Through the Apostle Paul, the Lord is revealing this to us in Colossians 3:12-14.

Therefore, as God’s chosen people, holy and dearly loved, clothe yourselves with compassion, kindness, humility, gentleness and patience.  Bear with each other and forgive whatever grievances you may have against one another. Forgive as the Lord forgave you.  And over all these virtues put on love, which binds them all together in perfect unity.

A critical element here is in the words, “Forgive as the Lord forgave you.”  You should know this is a two way street and not an optional statement.  The Lord sets the example on forgiveness and expects us to reciprocate.  What should happen if we don’t?  Perhaps you are familiar with the disciple’s prayer Jesus gives us in Matthew 6:9-13?

“This, then, is how you should pray: ‘Our Father in heaven, hallowed be your name, your kingdom come, your will be done on earth as it is in heaven.  Give us today our daily bread.  Forgive us our sins, as we also forgive those who sin against us.  And lead us not into temptation, but deliver us from the evil one.’”

The key phrase to answer the question above is “Forgive us our sins, as we also forgive those who sin against us.”  Here we are asking God to forgive us as we forgive others, or in the same way we forgive others.  If we do not forgive others, we are actually preventing God from forgiving us.

Jesus explains this concept very clearly in the next two verses following the above prayer (Matthew 6:14 and 15).

For if you forgive men when they sin against you, your heavenly Father will also forgive you.
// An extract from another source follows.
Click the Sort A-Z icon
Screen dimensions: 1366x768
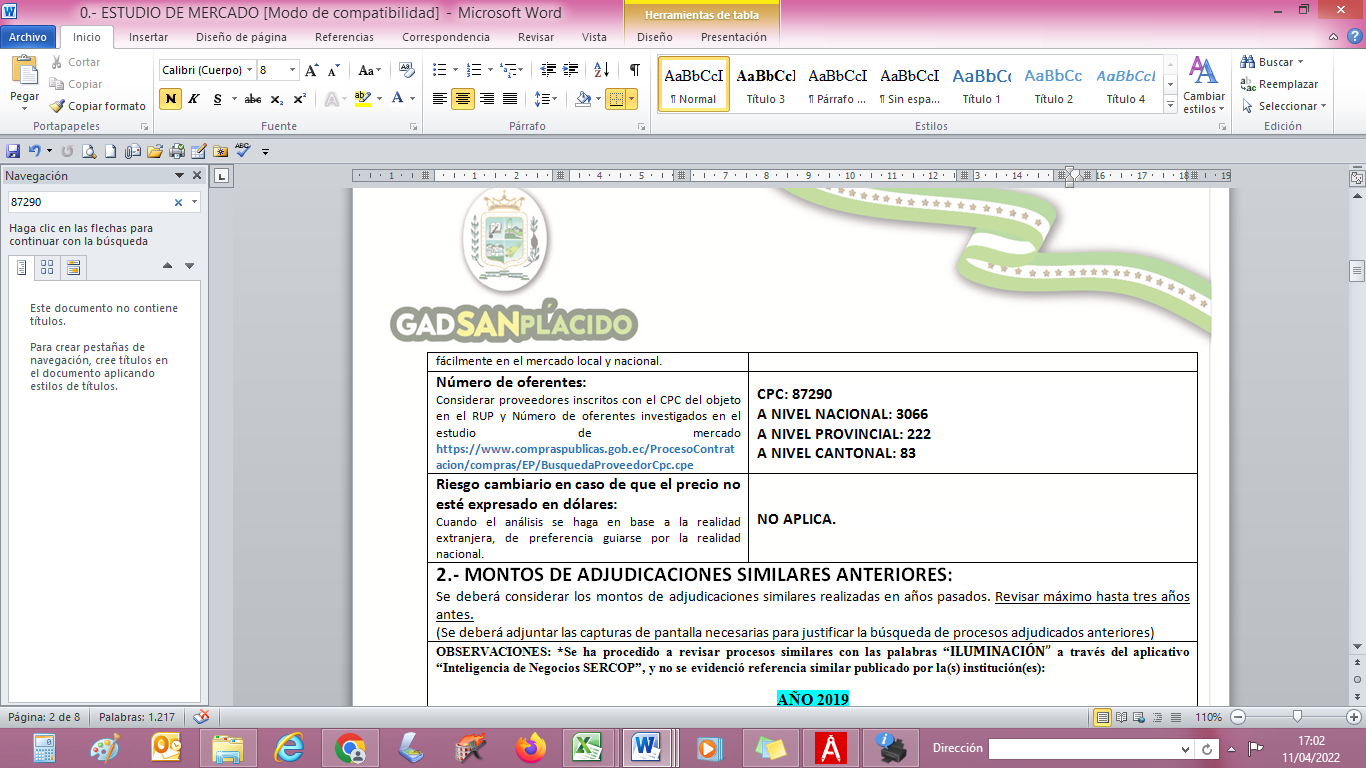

But if you do not forgive men their sins, your Father will not forgive your sins.

I can remember holding a grudge against an important person in my life: my Dad.  I ended up putting the entire relationship on hold for over five or six years.  When I finally forgave him, it was like a weight was lifted off my chest.  I found myself wondering the same thing as I was wondering with my grill.  Why did it take me so long?

Who is it you have been holding a grudge against lately?  When you think of people who have hurt you in your life, whom do you think of first?  Have you forgiven them? 

As I stated above, hurting people hurt people.  Is it possible the person you are holding a grudge against is also hurting?  Could they be confused?  Could there be hot and cool spots in their life?

Isn’t it time for a new perspective?  I know sometimes we think we have been hurt so bad we can never forgive the person hurting us, but this is just a lie we carry around with the grudge… a little more weight for the whole deal.  I also know we sometimes just get used to carrying around all this weight… just like I got used to the hot and cool spots on my grill.  Isn’t it time for a new perspective? 

Pray with me.  “Lord, I have been hurt and I want to stop hurting.  I am hurt and I want to stop hurting others.  I may be having a hard time forgiving [say the name of the person or people who hurt you].  As I say the following words, I ask You to give me the strength to truly forgive them and take the forgiveness to the core of my being.  Lord, I forgive them.  To be sure, I am going to say it again.  Lord, I forgive [say their name again].  And now, I ask You to forgive me for the pain and hurt I have caused others.  In Jesus’ name.  Amen.” 

Take a deep breath and exhale.  Welcome to the new perspective.